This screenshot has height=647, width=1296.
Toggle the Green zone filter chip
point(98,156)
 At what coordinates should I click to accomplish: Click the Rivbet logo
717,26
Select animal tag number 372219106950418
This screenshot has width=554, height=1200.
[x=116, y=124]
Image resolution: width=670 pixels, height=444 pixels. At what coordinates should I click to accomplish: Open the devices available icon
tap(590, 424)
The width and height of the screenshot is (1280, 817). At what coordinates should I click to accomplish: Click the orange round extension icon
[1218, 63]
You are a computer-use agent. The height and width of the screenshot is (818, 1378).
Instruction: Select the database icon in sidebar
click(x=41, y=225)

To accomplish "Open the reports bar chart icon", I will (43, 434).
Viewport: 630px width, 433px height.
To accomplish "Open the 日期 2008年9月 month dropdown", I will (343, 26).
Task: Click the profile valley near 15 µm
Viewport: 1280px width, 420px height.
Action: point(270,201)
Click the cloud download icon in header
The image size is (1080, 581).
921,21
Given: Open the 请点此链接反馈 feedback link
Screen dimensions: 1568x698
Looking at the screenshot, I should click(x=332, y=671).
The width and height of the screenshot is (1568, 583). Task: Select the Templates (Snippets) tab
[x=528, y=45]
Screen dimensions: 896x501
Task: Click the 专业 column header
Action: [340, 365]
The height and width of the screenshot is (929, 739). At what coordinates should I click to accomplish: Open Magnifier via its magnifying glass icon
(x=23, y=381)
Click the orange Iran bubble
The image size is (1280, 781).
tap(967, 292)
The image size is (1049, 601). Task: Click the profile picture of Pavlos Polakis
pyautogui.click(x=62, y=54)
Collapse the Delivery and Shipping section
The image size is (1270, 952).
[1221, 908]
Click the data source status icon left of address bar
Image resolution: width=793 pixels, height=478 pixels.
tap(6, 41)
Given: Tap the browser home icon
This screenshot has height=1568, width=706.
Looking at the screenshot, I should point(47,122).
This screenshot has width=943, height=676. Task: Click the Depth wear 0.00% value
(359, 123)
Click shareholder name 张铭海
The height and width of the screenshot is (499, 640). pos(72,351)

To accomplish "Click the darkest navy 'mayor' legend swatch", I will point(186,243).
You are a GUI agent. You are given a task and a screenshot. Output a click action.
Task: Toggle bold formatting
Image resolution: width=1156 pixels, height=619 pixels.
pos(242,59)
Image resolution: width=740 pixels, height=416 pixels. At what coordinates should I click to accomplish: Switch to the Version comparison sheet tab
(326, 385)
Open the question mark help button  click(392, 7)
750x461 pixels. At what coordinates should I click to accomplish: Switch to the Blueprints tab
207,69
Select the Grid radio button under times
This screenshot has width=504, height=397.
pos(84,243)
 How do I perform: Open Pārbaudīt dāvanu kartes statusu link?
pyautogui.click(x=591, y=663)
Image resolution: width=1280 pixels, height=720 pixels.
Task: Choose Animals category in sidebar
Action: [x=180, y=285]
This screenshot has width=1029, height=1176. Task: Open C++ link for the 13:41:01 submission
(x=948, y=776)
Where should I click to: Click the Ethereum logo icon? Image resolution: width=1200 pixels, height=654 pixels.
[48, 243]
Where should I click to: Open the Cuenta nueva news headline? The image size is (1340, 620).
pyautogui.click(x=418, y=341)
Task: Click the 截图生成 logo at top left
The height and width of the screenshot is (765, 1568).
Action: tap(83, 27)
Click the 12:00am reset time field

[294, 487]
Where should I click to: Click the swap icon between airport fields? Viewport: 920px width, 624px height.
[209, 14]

####

- **WHAT IS REQUIRED**
Output all preceding records character for character.

- **REPLY TO THE TASK**
This screenshot has height=647, width=1296.
Toggle the Green zone filter chip
point(98,156)
 At what coordinates should I click to accomplish: Click the Rivbet logo
717,26
Select animal tag number 372219106950418
This screenshot has width=554, height=1200.
[x=116, y=124]
Image resolution: width=670 pixels, height=444 pixels. At what coordinates should I click to accomplish: Open the devices available icon
tap(590, 424)
The width and height of the screenshot is (1280, 817). At what coordinates should I click to accomplish: Click the orange round extension icon
[1218, 63]
You are a computer-use agent. The height and width of the screenshot is (818, 1378).
Instruction: Select the database icon in sidebar
click(x=41, y=225)

To accomplish "Open the reports bar chart icon", I will (43, 434).
Viewport: 630px width, 433px height.
To accomplish "Open the 日期 2008年9月 month dropdown", I will (343, 26).
Task: Click the profile valley near 15 µm
Viewport: 1280px width, 420px height.
Action: point(270,201)
Click the cloud download icon in header
The image size is (1080, 581).
921,21
Given: Open the 请点此链接反馈 feedback link
Screen dimensions: 1568x698
Looking at the screenshot, I should click(x=332, y=671).
The width and height of the screenshot is (1568, 583). Task: Select the Templates (Snippets) tab
[x=528, y=45]
Screen dimensions: 896x501
Task: Click the 专业 column header
Action: [340, 365]
The height and width of the screenshot is (929, 739). At what coordinates should I click to accomplish: Open Magnifier via its magnifying glass icon
(x=23, y=381)
Click the orange Iran bubble
The image size is (1280, 781).
tap(967, 292)
The image size is (1049, 601). Task: Click the profile picture of Pavlos Polakis
pyautogui.click(x=62, y=54)
Collapse the Delivery and Shipping section
The image size is (1270, 952).
[1221, 908]
Click the data source status icon left of address bar
Image resolution: width=793 pixels, height=478 pixels.
tap(6, 41)
Given: Tap the browser home icon
This screenshot has height=1568, width=706.
Looking at the screenshot, I should point(47,122).
This screenshot has width=943, height=676. Task: Click the Depth wear 0.00% value
(359, 123)
Click shareholder name 张铭海
The height and width of the screenshot is (499, 640). pos(72,351)

To accomplish "Click the darkest navy 'mayor' legend swatch", I will point(186,243).
You are a GUI agent. You are given a task and a screenshot. Output a click action.
Task: Toggle bold formatting
Image resolution: width=1156 pixels, height=619 pixels.
pos(242,59)
Image resolution: width=740 pixels, height=416 pixels. At what coordinates should I click to accomplish: Switch to the Version comparison sheet tab
(326, 385)
Open the question mark help button  click(392, 7)
750x461 pixels. At what coordinates should I click to accomplish: Switch to the Blueprints tab
207,69
Select the Grid radio button under times
This screenshot has width=504, height=397.
pos(84,243)
 How do I perform: Open Pārbaudīt dāvanu kartes statusu link?
pyautogui.click(x=591, y=663)
Image resolution: width=1280 pixels, height=720 pixels.
Task: Choose Animals category in sidebar
Action: [x=180, y=285]
This screenshot has width=1029, height=1176. Task: Open C++ link for the 13:41:01 submission
(x=948, y=776)
Where should I click to: Click the Ethereum logo icon? Image resolution: width=1200 pixels, height=654 pixels.
[48, 243]
Where should I click to: Open the Cuenta nueva news headline? The image size is (1340, 620).
pyautogui.click(x=418, y=341)
Task: Click the 截图生成 logo at top left
The height and width of the screenshot is (765, 1568).
Action: tap(83, 27)
Click the 12:00am reset time field

[294, 487]
Where should I click to: Click the swap icon between airport fields? Viewport: 920px width, 624px height.
[209, 14]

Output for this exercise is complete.